--- MATERIAL SHOWN Enclosed Below ---

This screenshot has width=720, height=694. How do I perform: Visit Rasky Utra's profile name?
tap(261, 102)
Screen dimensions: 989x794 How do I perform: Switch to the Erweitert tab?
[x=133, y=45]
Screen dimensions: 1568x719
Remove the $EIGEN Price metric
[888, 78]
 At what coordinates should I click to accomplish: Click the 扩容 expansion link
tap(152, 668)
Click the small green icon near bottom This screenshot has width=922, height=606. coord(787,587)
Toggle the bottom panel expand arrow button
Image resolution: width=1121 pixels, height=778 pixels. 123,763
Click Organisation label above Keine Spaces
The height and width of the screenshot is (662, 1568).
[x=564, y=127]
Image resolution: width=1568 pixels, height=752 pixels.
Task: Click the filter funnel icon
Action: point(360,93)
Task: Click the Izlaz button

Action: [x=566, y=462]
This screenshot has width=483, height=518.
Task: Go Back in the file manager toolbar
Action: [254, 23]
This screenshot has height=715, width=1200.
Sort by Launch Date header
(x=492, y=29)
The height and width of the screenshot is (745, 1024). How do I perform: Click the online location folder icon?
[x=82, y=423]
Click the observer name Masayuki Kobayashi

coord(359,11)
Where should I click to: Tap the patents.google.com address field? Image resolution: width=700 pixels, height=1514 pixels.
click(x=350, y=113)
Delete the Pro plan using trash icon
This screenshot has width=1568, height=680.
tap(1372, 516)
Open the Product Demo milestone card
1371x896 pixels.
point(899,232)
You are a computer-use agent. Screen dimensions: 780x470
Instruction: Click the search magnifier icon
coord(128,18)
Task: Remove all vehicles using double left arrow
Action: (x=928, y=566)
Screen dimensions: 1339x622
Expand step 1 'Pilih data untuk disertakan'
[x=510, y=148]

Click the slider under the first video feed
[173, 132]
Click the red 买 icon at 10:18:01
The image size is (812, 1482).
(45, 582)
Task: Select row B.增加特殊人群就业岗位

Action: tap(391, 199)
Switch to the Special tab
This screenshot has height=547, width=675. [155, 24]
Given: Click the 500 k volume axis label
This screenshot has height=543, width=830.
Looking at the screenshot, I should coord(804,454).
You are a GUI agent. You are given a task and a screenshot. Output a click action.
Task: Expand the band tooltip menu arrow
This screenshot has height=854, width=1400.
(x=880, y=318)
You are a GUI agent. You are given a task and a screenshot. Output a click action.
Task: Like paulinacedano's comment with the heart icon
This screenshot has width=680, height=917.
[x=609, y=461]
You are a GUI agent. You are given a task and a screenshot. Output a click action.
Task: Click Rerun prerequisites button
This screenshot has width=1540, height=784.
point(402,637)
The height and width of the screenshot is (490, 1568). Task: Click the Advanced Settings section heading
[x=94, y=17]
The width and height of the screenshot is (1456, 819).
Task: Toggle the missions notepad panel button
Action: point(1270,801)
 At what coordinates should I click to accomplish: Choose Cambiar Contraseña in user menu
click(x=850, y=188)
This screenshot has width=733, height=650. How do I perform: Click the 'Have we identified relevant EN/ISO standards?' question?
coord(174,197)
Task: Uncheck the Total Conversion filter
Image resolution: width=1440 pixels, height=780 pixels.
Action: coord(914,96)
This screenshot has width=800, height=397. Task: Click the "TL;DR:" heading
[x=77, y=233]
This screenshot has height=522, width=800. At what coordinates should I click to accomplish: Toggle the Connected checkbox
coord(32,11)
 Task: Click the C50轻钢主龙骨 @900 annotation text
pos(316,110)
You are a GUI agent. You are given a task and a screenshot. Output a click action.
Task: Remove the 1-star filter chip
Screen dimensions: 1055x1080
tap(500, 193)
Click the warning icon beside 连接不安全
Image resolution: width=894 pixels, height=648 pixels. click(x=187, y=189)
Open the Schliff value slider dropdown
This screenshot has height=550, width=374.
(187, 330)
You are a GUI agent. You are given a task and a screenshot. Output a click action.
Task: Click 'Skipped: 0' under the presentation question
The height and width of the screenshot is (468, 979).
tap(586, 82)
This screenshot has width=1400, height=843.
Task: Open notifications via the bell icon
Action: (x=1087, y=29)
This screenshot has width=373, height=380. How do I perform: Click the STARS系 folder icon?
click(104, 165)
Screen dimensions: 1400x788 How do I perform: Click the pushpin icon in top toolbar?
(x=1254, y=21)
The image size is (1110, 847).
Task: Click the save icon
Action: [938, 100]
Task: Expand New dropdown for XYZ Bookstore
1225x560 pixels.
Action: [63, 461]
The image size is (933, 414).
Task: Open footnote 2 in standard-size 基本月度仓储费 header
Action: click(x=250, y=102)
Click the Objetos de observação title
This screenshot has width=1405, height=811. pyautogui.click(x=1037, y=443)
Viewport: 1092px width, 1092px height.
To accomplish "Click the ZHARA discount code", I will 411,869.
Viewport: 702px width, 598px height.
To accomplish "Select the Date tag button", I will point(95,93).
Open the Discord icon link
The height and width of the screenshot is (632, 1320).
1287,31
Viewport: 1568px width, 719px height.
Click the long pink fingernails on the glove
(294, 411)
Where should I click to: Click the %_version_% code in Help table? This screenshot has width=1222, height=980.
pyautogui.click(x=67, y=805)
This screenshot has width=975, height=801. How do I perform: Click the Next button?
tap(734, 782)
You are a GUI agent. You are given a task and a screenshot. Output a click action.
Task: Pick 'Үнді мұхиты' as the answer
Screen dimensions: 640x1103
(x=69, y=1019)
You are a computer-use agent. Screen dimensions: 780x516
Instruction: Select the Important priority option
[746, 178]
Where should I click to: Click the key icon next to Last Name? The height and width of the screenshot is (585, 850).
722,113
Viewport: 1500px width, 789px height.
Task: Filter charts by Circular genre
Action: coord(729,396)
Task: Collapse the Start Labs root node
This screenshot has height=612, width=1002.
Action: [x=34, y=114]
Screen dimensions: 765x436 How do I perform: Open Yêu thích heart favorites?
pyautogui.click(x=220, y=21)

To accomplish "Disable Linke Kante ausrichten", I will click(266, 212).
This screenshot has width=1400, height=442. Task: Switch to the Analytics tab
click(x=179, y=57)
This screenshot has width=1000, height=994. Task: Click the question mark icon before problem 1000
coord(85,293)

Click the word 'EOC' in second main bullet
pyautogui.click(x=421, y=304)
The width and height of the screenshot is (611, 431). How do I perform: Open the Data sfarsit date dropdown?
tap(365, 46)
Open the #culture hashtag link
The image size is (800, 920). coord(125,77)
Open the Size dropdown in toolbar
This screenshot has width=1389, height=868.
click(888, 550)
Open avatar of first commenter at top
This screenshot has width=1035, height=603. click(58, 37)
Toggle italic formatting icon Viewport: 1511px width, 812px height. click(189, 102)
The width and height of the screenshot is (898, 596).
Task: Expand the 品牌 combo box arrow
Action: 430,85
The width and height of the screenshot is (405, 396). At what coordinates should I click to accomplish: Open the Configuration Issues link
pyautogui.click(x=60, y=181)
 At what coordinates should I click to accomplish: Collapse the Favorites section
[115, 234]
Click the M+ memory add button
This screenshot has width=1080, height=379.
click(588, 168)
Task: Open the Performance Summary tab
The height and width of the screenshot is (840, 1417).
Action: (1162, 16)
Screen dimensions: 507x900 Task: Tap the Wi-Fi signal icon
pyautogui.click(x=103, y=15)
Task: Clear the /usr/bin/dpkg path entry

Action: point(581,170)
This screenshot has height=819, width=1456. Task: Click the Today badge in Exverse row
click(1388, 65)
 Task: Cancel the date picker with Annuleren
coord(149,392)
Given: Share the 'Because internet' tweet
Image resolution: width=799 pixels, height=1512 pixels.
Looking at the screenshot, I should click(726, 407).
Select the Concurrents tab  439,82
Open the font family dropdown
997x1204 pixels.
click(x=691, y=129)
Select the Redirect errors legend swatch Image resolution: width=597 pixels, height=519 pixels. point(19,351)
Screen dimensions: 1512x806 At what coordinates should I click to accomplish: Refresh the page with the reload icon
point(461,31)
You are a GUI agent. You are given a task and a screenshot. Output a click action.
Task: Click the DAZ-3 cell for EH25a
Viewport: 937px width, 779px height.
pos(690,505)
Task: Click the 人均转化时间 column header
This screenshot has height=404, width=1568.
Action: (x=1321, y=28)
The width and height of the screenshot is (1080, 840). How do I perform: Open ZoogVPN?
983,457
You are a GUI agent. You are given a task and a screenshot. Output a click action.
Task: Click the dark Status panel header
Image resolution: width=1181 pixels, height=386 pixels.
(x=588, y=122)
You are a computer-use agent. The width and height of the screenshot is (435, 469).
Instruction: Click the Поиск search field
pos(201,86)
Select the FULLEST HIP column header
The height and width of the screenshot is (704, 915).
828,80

--- End of Enclosed MATERIAL SHOWN ---

EXERCISE: The line with "Instruction: Click the Поиск search field" and all lines after it through the end of the data above: write these out exactly and add nothing.

ANSWER BELOW:
Instruction: Click the Поиск search field
pos(201,86)
Select the FULLEST HIP column header
The height and width of the screenshot is (704, 915).
828,80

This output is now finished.